これほどのパワーとスピードは、630ドルではなかなか見つからないだろう。大好きなゲームが途中で止まったり、アプリの切り替えがうまくいかなかったりといった心配もないのだ。タッチサンプリングレート(タッチ反応回数)は240Hzと高く、120Hzの画面リフレッシュレート(ディスプレイが画像を更新する頻度)と合わさることで、Twitterのようなアプリのスクロールや「Oddmar」などの重いゲームもスムーズで反応がいいように感じる。
さらに、最近のスマートフォンが大きすぎると感じている人なら、Zenfone 8には満足できるだろう。「iPhone 12 mini」ほど小さくはなく、グーグルの「Pixel 5」とほぼ同じサイズだ。試してみたところ、5.9インチの画面のすべての場所に親指が届いた。
このサイズ感は貴重である。というのも、最近では小型のAndroidスマートフォン自体がほとんどなく、フラッグシップの性能をもつ小型機となるとほぼ皆無だからだ。
画面に関して言えば、AMOLED(アクティヴマトリクス式有機EL)ディスプレイはシャープで色鮮やかである。とはいえ、個人的には屋外で画面がもう少し明るくなってくれればと感じる。表面はコーニング製の超頑丈なガラス「Gorilla Glass Victus」で守られており、背面のガラスは「Gorilla Glass 3」だ。
マットな質感の背面は非常に滑りやすく落としやすいので、スマートフォンケースは間違いなくあったほうがいい。
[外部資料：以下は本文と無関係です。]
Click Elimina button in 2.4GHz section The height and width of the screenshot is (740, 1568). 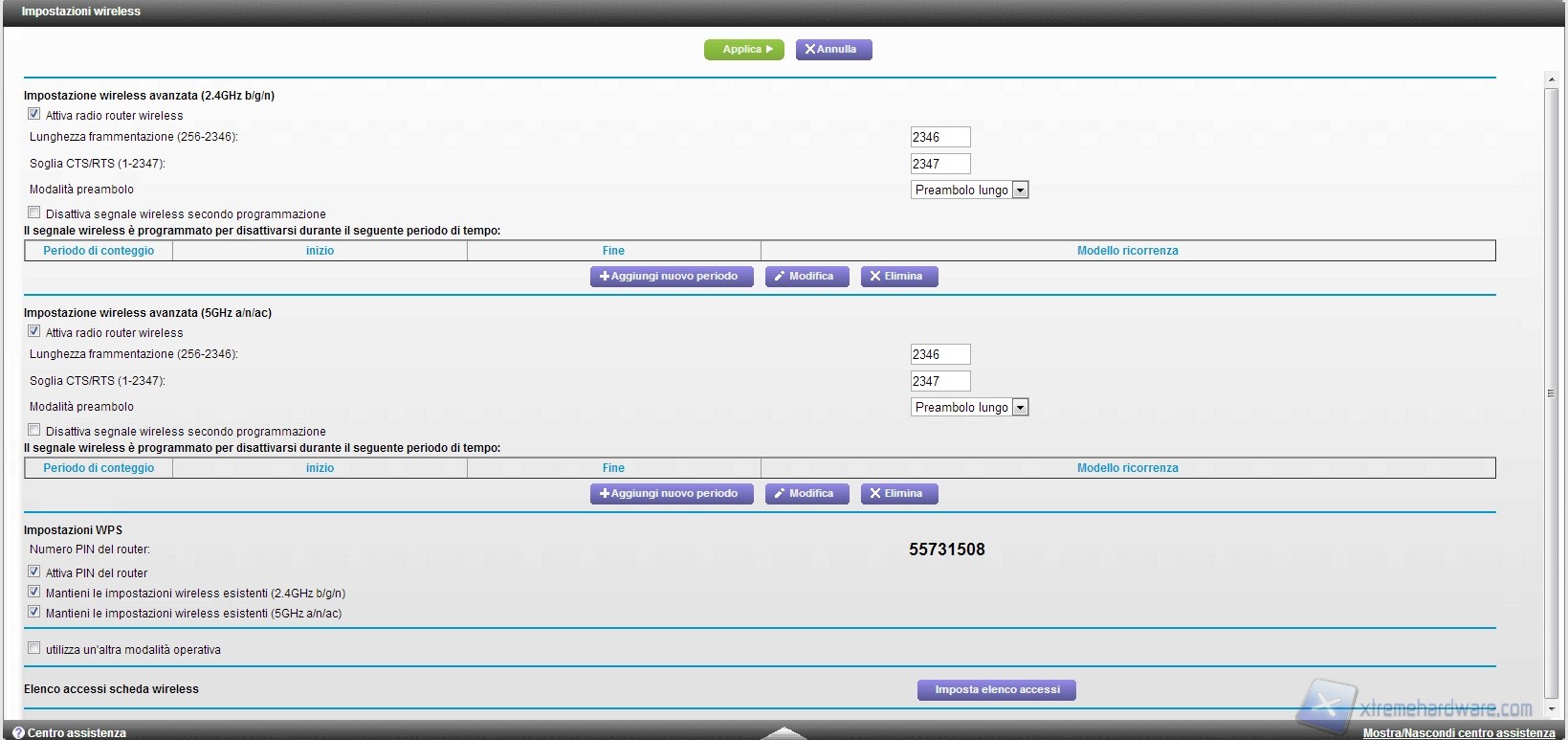click(898, 277)
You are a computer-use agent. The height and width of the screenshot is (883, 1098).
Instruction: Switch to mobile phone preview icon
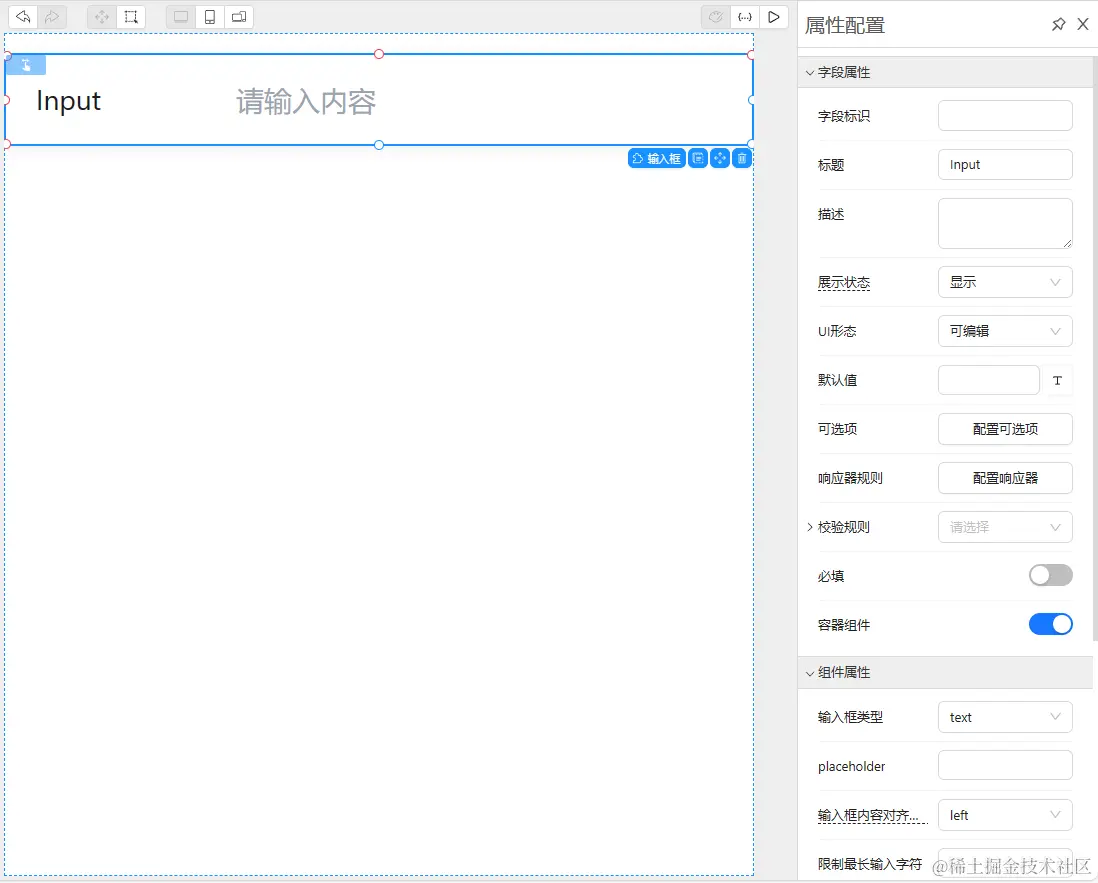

ただしありがたいことに、ガラスコーティングが驚くほど頑丈であることは証明された。これまで3〜4回はZenfone 8を落としたが、傷や明かな損傷は見受けられないのだ。とはいえ、調子に乗ってケースを使わないでいるつもりはない。
Zenfone 8のバッテリーは4,000mAhで、たいてい一日はもつがかなりギリギリだ。何時間も連続でTikTokを観る場合は、寝る前に充電が必要になるだろう(これは「Always On Display」機能と120Hzディスプレイをオンにしていた場合で、これらをオフにすればバッテリーは次の日の朝までもつかもしれない)。ほかのフラッグシップ機ほど急速に充電はできないが、付属の30ワットのアダプター式充電器を使えば25分で50パーセント以上まで充電できる。